Document segment >>
☆ ☆ ☆ ☆ ☆ ☆ ☆
Is it really impossible to renew repentence if a Christian ‘falls away’, having been a true believer? Does God harden his heart to such people?
 
Just for verse comparison from the DRV:

**"For it is impossible for those who were once illuminated, have tasted also the heavenly gift and were made partakers of the Holy Ghost,

****Have moreover tasted the good word of God and the powers of the world to come,

**And are fallen away: to be renewed again to penance, crucifying again to themselves the Son of God and making him a mockery."

I’m so immature :o. Sorry that I have nothing to contribute, but I would like to say that I am indeed curious of this answer for redemption for those who fall away…
 
Yeah so to clarify, if you were once a Christian in the true sense but temptation got the better of you, and you forgot about God and did what you wanted…then that’s it? there’s no coming back. We are given a one-time chance for repentence, and if we use it up, then there’s nothing miore that can be done.
☆ ☆ ☆ ☆ ☆ ☆ ☆
Provided material >>

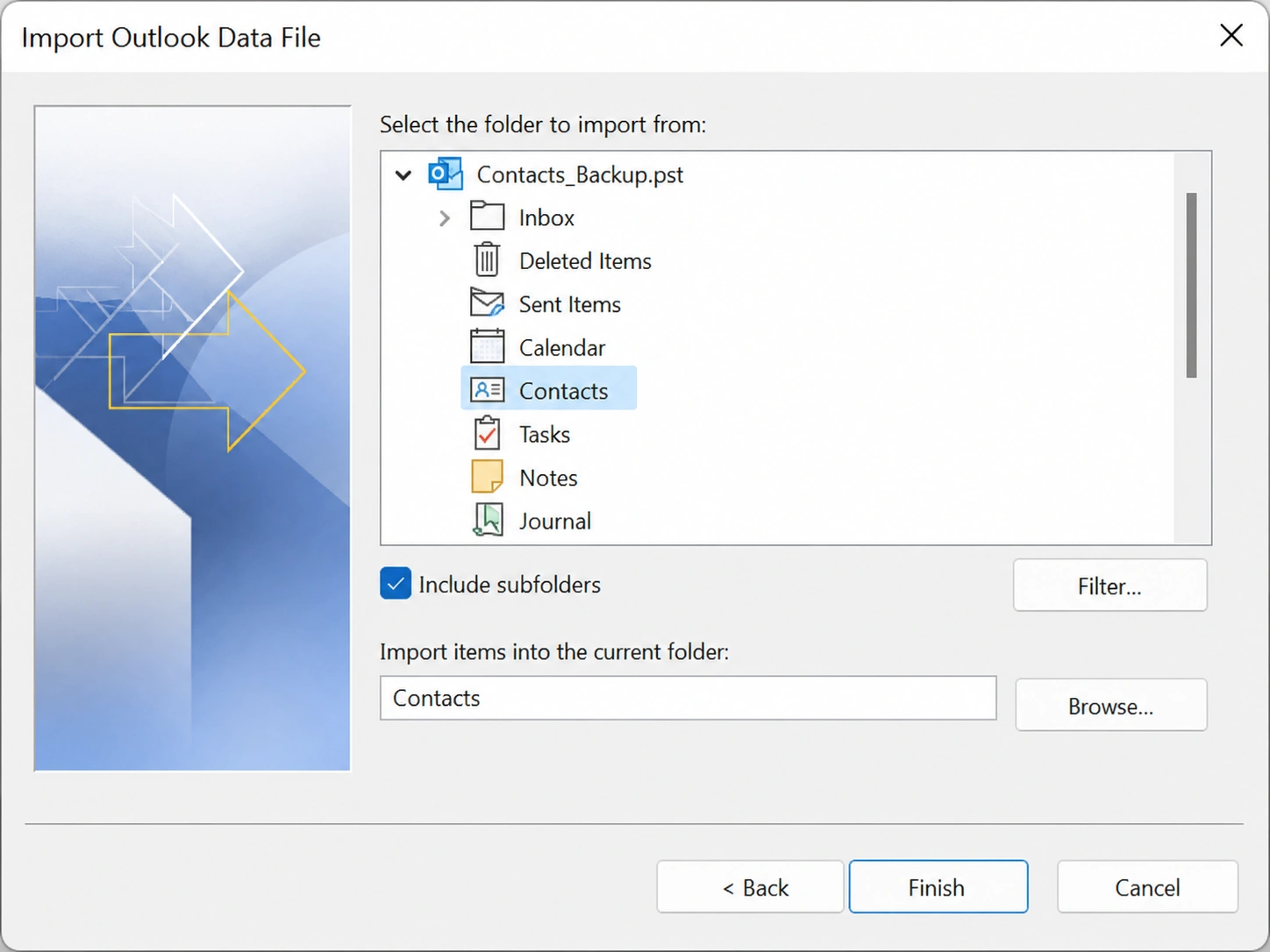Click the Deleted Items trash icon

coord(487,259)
☆ ☆ ☆ ☆ ☆ ☆ ☆
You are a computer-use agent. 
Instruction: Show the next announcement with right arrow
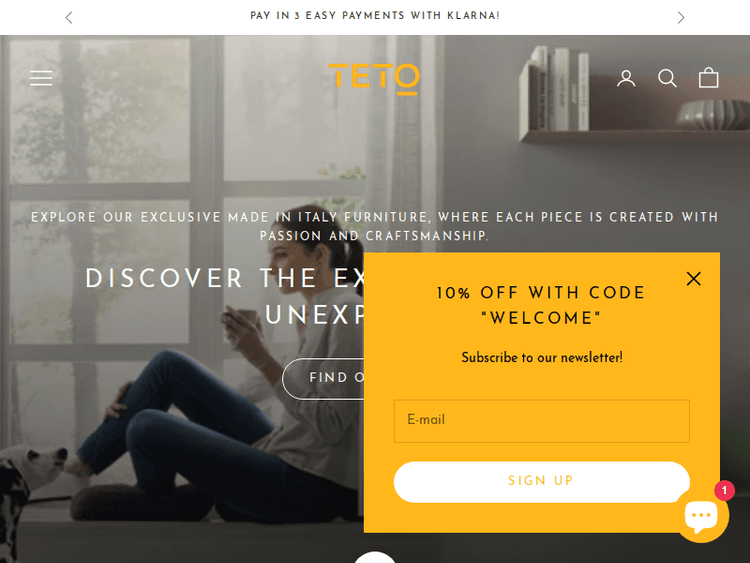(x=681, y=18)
☆ ☆ ☆ ☆ ☆ ☆ ☆
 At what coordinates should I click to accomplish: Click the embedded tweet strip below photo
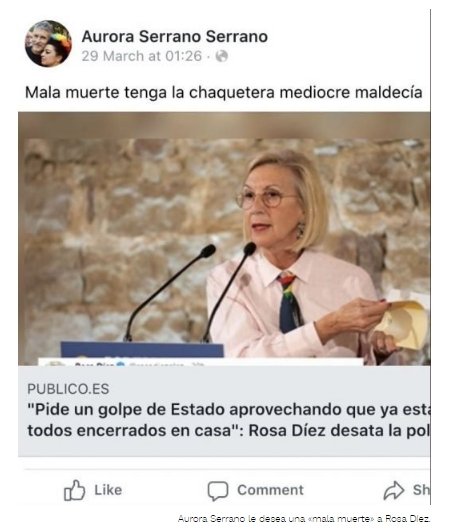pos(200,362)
☆ ☆ ☆ ☆ ☆ ☆ ☆
Actions to take >>
1) In the discussion about falling away, which translation is named as the source of the quoted verses?
2) Carry the discussion about falling away forward from its final sentence.
The rows have no connection to the discussion about falling away.

Answer set >>
1) The DRV.

2)
What the author of Hebrews is talking about is apostasy. He isn’t saying that sinners can’t repent. He’s saying that those who chose to be apostate, who have completely turned their backs on God, have sinned such a great sin that they are mortally wounded, spiritually speaking. For them repentance is nearly impossible because they have hardened their hearts against the promptings of the Holy Spirit because of the kind of sin they have committed. No one can casually become apostate. One has to know the teachings of the Church are true, and willing and with no coersion, deny Christ and his Church. Not too many people do that, thanks be!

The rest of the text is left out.